### Problem requirements
Of the entries below, copy only those lines that contain the word "agent".

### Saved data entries
·····

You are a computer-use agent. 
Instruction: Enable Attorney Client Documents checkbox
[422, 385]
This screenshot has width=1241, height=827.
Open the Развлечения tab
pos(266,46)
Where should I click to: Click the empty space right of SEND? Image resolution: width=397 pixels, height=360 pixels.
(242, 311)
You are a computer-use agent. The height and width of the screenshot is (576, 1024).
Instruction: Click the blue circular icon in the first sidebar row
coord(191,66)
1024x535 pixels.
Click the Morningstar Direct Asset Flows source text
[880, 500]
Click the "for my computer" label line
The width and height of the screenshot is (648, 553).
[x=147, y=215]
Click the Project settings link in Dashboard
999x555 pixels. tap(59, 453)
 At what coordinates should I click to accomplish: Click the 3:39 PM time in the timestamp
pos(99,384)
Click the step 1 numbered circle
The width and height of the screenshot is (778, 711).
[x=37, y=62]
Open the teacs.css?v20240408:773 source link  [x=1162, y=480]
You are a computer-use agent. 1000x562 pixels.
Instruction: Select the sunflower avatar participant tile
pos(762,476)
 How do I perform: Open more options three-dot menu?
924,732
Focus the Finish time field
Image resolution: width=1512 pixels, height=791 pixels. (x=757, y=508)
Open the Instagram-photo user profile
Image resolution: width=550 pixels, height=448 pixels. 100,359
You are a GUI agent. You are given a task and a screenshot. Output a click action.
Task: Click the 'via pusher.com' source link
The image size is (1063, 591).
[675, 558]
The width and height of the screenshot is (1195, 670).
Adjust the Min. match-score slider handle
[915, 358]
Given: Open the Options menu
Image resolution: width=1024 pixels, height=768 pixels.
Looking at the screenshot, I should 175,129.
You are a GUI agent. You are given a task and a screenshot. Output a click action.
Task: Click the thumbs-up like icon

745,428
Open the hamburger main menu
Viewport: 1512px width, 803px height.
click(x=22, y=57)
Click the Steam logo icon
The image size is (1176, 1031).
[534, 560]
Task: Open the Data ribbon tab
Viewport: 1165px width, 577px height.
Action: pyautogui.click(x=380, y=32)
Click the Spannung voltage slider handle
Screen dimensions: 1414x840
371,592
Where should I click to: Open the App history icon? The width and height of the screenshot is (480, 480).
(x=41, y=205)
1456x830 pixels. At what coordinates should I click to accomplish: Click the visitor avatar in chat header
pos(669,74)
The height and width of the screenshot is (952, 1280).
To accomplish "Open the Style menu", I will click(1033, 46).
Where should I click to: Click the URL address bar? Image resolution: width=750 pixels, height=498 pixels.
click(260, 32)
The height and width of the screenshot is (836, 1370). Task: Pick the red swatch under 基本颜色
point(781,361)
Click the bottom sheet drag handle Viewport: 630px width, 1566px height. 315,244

·····

### Answer space
You are a computer-use agent. 
You are a computer-use agent. The height and width of the screenshot is (576, 1024).
You are a computer-use agent. 1000x562 pixels.
You are a GUI agent. You are given a task and a screenshot. Output a click action.
You are a GUI agent. You are given a task and a screenshot. Output a click action.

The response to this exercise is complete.